Ever heard of Monsanto? The genetically engineered (GE) seed company illustrates the D.C. method of perk usage. It attracts small farmers by offering perks to them, at first. It says they will increase their crop yield by using their seed. It promises the crops will be resistant to herbicides, which it also sells. It guarantees their farms will be flowing with milk and honey. At first. Later on, though, after the farmers have bought into the GE supply, Monsanto restricts them from saving seed produced by their crops for the next year’s planting. Farmers must buy new expensive seed from the conglomerate. Communities are encouraged to inform on their neighbours if they see any breach of the seed patent agreement. The perks have degraded into threats.

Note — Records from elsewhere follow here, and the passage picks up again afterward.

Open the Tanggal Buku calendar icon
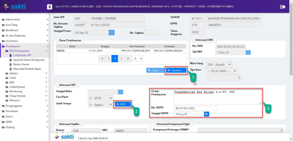293x141 pixels. pyautogui.click(x=121, y=92)
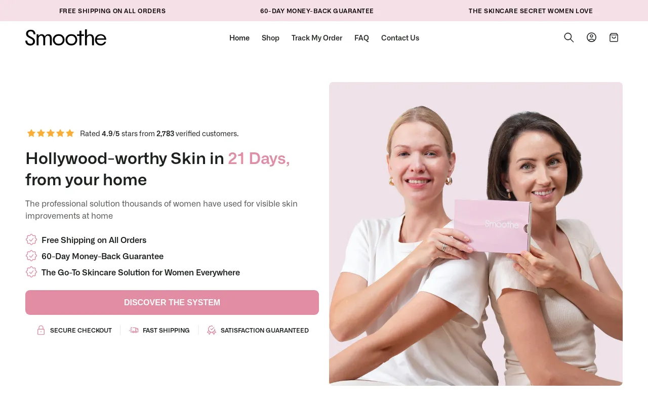
Task: Click the Free Shipping on All Orders banner
Action: click(112, 11)
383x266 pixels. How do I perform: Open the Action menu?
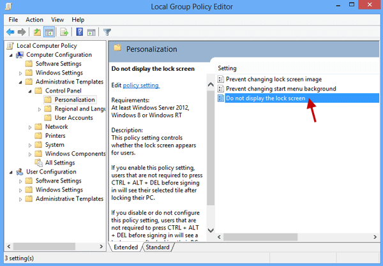[34, 20]
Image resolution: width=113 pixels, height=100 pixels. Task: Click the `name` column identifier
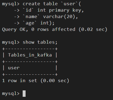pyautogui.click(x=31, y=17)
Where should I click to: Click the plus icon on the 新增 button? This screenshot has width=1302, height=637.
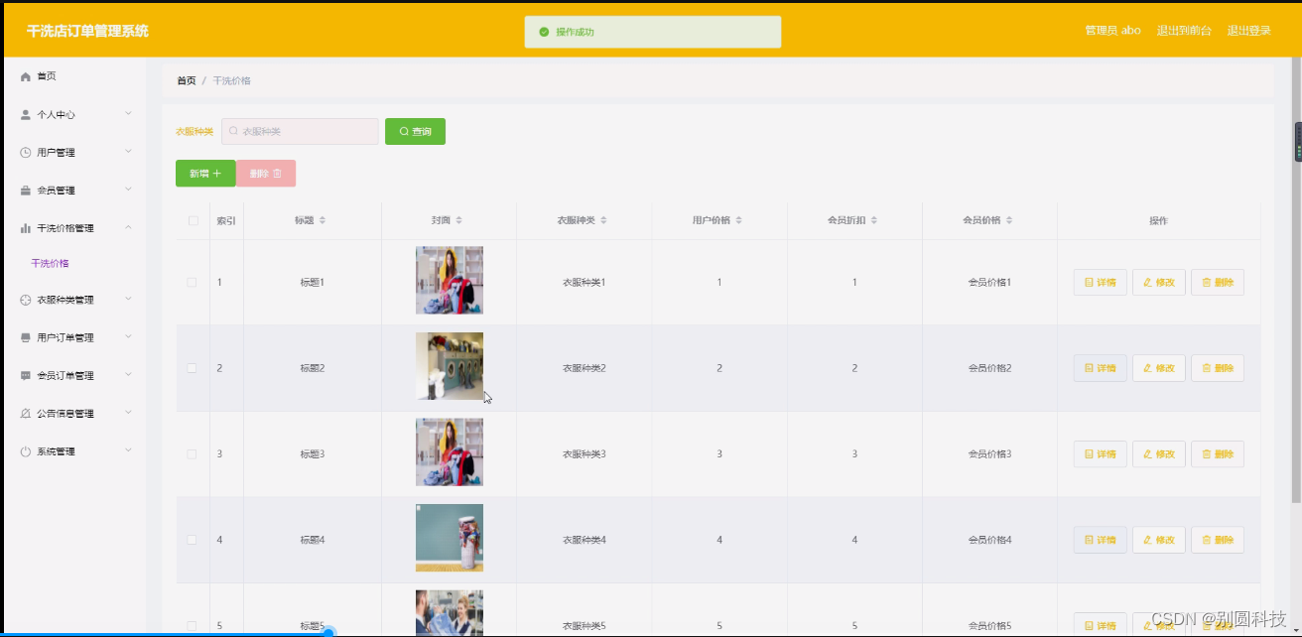217,172
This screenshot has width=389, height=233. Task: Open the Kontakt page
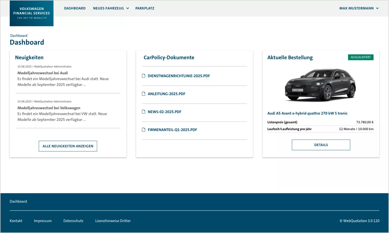[16, 221]
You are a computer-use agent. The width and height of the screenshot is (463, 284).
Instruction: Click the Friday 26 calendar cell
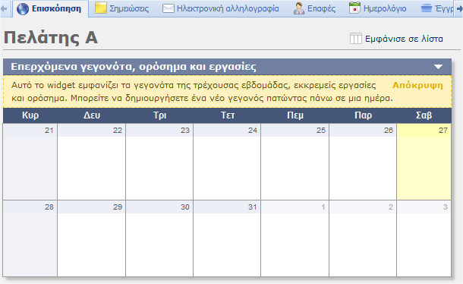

Some things never change. The Assyrian king made promises to the people sitting on the walls of Jerusalem 2500 years ago. He promised them perks. He said, ”I will give you two thousand horses, … grain and new wine, … bread and vineyards, …olive trees and honey” (II Kings 18:23,31,32). Only a fool would reject perks like those, right? No mention was made of having to give up their city, their country, their culture and their God. What was their response?
We are told that Hezekiah went up to the temple of the LORD, spread out his concerns before God and prayed, “O LORD, God of Israel, enthroned between the cherubim, you alone are God over all the kingdoms of the earth. You have made heaven and earth. Give ear, O LORD, and hear; open your eyes, O LORD, and see; listen to the words Sennacherib has sent to insult the living God.” Hezekiah credits God with unrivaled power and glory and entreats Him to notice something. He sees the perks, and every other attempt of the besiegers to entice Jerusalem’s submission, as a direct insult to the LORD God. Hezekiah’s heart is not turned by the temptation of those perks because he would rather have blessing.
What is blessing? How is it different from perks? The end of Hezekiah’s prayer helps us understand.
“Now, O LORD our God, deliver us from his hand, so that all kingdoms on earth may know that you alone, O LORD, are God.” Blessing is the result of a worldview that admits God’s sovereignty. When an individual embraces the lordship of God in his or her life there is blessing. There is peace and fulfillment. There is unexpected joy. There is love. There is nothing D.C. about God. He does not offer perks then snatch them away when he has secured power over people. He promises He will transform our minds, our hearts, and our spirits in the truest sense. It’s a whole new life He gives. That’s not a perk. It’s a blessing, and He is faithful to do it.
Winding up this series on ‘The D.C., God, and You” leaves us with a challenge. We cannot escape the Dominant Culture around us. It is everywhere. It infiltrates our homes, our leisure, our view of self and others, our ideas about the purpose of life. But it is not a foregone conclusion that we must submit to it. Hezekiah didn’t. Christ followers over the past two millennia haven’t, and we don’t have to either. But we mustn’t leave a vacuum in our allegiance. The D.C. will take advantage of the breaches in our wall; it has a myriad of siege-works at the ready. We need to come daily before God reminding Him and ourselves of our loyalty to Him. We need to live and breathe and pray to God. The blessing awaits.